The Ernest Harmon Memorial Wall, first dedicated in 1986 and rededicated Sept. 20 during Norwich’s bicentennial Homecoming Weekend, fittingly features the inscribed names of special Norwich people — faculty, staff, and others who contributed significantly to Norwich’s improvement. New names are added annually.
“The wall has served as a touchstone for students and family members for almost 35 years,” Norwich President Richard W. Schneider said at the wall’s rededication, adding that four of the general’s descendants were present — William and Barbara Jo Roll, Bob Harmon and Patrick Harmon. “It’s a place to pause, remember and reflect on the memories of the loved ones whose names are inscribed behind me.
“Major General Ernest Harmon always said that his sense of purpose and destiny began right here, in September of 1912, 107 years ago.”Patrick Harmon ’71
As Norwich’s historical archives recount, Ernest Harmon attended Norwich for a year and eventually graduated from West Point in 1917. He served in both world wars and commanded the U.S. Constabulary, which worked to restore law and order to post-World War II Germany. He later spent 15 years as Norwich’s president, overseeing unprecedented growth in the university’s student count and campus and ushering Norwich into the modern age.

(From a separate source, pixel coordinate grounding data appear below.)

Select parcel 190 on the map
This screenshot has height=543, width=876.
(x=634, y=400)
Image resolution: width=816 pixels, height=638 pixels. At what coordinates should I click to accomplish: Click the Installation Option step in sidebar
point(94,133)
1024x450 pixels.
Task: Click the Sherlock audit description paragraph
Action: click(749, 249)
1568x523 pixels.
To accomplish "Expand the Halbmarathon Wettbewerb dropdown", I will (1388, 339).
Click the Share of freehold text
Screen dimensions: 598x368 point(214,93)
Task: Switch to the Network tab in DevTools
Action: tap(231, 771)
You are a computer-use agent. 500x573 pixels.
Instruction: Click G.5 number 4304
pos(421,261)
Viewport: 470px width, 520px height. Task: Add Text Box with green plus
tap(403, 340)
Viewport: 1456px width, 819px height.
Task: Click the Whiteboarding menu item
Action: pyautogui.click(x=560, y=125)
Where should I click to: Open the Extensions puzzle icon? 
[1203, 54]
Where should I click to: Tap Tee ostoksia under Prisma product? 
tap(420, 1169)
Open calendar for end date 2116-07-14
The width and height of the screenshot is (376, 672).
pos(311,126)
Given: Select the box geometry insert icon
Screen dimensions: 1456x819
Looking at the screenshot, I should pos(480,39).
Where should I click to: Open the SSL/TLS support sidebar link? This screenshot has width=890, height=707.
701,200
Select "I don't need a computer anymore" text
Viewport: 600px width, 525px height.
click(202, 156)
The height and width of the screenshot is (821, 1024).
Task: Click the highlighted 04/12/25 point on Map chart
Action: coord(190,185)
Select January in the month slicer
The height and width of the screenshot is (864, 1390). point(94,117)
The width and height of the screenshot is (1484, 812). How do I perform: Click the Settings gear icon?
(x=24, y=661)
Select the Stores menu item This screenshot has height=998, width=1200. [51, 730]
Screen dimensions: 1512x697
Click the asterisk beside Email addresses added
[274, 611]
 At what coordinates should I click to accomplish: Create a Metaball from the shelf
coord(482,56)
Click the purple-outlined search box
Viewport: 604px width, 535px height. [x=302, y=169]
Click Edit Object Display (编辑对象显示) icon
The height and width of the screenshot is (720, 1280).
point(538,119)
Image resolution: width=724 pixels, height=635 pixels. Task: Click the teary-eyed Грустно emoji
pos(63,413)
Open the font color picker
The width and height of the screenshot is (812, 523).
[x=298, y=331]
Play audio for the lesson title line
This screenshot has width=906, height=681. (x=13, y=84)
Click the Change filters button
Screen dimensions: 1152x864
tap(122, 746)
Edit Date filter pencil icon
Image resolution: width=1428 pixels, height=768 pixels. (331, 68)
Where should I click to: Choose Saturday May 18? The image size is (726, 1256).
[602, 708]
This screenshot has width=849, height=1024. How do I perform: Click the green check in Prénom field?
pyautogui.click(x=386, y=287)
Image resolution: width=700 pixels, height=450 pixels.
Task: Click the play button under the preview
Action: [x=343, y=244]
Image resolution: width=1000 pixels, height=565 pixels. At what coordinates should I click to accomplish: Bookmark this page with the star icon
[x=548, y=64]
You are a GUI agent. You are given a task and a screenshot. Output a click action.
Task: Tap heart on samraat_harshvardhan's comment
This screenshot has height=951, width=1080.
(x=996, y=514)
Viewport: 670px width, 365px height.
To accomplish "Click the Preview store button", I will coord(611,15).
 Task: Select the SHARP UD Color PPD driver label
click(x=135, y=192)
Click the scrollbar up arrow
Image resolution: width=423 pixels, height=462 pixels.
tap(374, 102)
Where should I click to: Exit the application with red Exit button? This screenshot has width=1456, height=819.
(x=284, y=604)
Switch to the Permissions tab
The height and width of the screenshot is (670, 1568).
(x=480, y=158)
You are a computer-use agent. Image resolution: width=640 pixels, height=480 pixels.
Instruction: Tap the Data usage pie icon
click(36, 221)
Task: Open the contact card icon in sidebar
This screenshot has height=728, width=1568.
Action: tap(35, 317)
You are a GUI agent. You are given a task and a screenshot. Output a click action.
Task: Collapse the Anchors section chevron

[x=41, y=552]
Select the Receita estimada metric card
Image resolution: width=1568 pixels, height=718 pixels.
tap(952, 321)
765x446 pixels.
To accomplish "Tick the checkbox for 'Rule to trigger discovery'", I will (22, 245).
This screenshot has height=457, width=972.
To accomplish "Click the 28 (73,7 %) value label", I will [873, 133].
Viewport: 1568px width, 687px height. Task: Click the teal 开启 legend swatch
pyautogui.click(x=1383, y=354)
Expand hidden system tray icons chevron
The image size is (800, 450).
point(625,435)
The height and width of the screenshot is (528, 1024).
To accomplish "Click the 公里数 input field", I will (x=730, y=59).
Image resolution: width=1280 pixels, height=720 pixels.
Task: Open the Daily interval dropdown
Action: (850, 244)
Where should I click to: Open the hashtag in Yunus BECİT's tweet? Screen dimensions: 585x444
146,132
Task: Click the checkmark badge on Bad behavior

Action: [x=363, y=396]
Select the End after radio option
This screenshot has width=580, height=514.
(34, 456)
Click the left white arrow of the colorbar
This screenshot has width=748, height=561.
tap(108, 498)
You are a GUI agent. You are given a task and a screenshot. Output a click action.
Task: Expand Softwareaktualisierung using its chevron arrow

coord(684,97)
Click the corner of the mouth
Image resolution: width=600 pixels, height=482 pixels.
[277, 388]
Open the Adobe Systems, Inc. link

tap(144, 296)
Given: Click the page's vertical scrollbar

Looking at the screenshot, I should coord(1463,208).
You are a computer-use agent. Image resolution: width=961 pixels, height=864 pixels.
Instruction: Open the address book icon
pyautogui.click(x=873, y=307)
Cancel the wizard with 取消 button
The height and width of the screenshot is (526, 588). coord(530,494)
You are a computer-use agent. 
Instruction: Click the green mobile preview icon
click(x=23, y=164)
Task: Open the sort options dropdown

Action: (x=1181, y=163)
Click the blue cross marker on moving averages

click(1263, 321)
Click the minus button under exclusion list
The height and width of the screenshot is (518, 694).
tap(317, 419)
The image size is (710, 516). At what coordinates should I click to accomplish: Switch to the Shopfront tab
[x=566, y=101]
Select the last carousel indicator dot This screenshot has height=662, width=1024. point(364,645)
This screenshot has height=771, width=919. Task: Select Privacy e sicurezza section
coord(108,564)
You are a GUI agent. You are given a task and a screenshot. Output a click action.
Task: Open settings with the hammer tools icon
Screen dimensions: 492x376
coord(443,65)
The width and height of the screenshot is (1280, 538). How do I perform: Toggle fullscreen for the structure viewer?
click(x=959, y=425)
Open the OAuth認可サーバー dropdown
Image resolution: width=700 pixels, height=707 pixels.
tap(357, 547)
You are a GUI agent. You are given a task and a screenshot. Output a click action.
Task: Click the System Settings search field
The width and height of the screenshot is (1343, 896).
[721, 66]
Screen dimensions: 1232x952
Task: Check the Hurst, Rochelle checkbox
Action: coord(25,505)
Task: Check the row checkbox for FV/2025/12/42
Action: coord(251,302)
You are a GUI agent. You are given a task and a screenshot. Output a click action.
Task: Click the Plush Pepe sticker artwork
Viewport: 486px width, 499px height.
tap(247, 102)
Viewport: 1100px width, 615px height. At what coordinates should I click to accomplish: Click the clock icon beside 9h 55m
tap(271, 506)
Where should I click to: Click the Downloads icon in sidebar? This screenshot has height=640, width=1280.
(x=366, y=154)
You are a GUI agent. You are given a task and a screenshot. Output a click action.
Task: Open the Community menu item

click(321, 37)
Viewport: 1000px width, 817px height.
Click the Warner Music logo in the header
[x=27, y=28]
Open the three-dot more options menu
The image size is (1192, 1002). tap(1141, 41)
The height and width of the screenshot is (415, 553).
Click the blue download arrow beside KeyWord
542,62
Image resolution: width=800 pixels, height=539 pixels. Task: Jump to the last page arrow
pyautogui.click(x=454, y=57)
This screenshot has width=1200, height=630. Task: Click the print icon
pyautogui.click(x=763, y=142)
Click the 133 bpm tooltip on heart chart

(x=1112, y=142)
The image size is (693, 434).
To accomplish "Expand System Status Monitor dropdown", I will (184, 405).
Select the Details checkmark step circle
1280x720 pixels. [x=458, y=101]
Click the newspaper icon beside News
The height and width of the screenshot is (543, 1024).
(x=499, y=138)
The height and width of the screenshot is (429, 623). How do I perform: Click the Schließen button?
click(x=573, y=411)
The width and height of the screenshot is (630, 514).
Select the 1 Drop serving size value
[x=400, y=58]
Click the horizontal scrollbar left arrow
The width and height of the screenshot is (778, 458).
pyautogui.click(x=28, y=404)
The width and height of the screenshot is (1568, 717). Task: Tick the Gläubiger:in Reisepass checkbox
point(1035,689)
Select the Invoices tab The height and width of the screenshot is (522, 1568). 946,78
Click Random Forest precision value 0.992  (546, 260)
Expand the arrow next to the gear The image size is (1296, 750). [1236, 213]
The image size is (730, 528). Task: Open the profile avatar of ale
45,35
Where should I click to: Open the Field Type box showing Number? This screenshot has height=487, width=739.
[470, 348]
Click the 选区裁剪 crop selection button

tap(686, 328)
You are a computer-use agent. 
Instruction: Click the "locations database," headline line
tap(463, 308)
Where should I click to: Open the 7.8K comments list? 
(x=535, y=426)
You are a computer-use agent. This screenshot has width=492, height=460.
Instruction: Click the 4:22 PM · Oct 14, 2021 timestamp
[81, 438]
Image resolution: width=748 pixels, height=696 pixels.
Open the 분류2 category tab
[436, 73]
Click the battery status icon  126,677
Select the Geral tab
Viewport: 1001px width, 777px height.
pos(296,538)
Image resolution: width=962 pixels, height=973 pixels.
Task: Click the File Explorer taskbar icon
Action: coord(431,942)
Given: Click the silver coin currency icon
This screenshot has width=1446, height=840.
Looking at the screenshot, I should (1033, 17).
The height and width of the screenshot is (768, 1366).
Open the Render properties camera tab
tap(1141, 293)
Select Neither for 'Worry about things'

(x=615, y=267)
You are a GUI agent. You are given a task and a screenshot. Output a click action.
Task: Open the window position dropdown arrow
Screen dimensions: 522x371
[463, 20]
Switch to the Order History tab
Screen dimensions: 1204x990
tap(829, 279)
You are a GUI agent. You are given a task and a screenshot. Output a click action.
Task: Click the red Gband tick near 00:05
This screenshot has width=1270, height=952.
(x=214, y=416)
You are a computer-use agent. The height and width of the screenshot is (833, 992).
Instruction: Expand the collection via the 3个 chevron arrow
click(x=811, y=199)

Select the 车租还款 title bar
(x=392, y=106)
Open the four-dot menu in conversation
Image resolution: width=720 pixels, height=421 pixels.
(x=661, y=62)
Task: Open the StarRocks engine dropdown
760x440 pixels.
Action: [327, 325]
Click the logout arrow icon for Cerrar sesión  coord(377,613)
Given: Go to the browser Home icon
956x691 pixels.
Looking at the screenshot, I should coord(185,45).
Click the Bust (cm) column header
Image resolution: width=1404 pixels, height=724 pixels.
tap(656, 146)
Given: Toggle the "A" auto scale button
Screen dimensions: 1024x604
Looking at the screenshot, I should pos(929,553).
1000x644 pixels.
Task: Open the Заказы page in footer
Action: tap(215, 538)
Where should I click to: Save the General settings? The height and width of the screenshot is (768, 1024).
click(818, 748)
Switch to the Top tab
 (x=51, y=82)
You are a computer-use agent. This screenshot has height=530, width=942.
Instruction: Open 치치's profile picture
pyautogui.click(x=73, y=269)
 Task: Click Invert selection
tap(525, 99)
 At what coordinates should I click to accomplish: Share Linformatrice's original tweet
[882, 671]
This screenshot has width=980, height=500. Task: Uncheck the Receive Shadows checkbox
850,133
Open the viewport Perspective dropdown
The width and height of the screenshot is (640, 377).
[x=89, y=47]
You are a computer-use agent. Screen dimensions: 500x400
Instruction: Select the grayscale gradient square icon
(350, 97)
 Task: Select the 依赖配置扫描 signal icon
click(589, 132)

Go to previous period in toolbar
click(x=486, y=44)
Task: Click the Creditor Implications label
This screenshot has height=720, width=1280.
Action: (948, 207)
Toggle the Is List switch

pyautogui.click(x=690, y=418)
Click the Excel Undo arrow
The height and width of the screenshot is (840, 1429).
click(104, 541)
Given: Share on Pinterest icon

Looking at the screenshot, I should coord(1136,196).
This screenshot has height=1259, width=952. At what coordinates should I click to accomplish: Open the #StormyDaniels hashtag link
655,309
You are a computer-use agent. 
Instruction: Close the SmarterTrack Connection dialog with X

“Major General Ernest Harmon always said that his sense of purpose and destiny began right here, in September of 1912, 107 years ago,” Patrick Harmon said at the wall rededication. “His deeds and contributions can be seen and felt here today, as part of our history, traditions, and stories. But you may not know how this place became an essential part of his soul, which he gave back to Norwich for the rest of his long and adventurous life.”
A general's humble roots
Patrick recalled his grandfather’s humble roots — he was orphaned at age 10 and taken in and raised by a childless farmer and his wife in Newbury, Vermont. At age 14, Ernest Harmon moved to Bradford Academy, working as a full-time caretaker in exchange for board and education beyond the eighth grade.
When Harmon first came to Norwich, after leading a cavalry company in World War I, he served as the university’s commandant and military science professor. It was the 1920s and the world was changing, adding new transportation modes and communications channels, not unlike today.
Many of the names now on the Harmon Wall here were cadets then, under the general’s tutelage, Patrick Harmon said; their leadership in World War II and the subsequent industrial boom profoundly contributed to Norwich, the United States, and the world.
The general’s reshaping of Norwich would continue.
“The General’s World War II accomplishments and his 15 years as president of Norwich are well known to us,” Patrick Harmon said. “Suffice it to say that this special institution and its cadets and alumni were as much a part of General Harmon as he is a part of Norwich.
“This is also true of Mrs. Leona Harmon, his wife, whose wisdom and patience subtlely, yet profoundly influenced everything I have shared with you today.”
In a later interview, Patrick Harmon said he first saw Norwich with his grandparents, and though the visits were brief, he looked at the hills and the buildings and sensed specialness. Now, five decades after his own graduation, he said, many mysteries have revealed themselves.
“The commitment to the people, to the values, to the honor of everything you do,” he said, describing what had become clear. “Because no matter what it is, you do it to honor the people here and the traditions and everything Norwich stands for.”
The Rev. William Wick, in a ceremony-closing prayer, said he hoped the wall and its names will inspire all who pass by.
“This is the place that represents the best of what we have been what we are and shall be,” Wick said.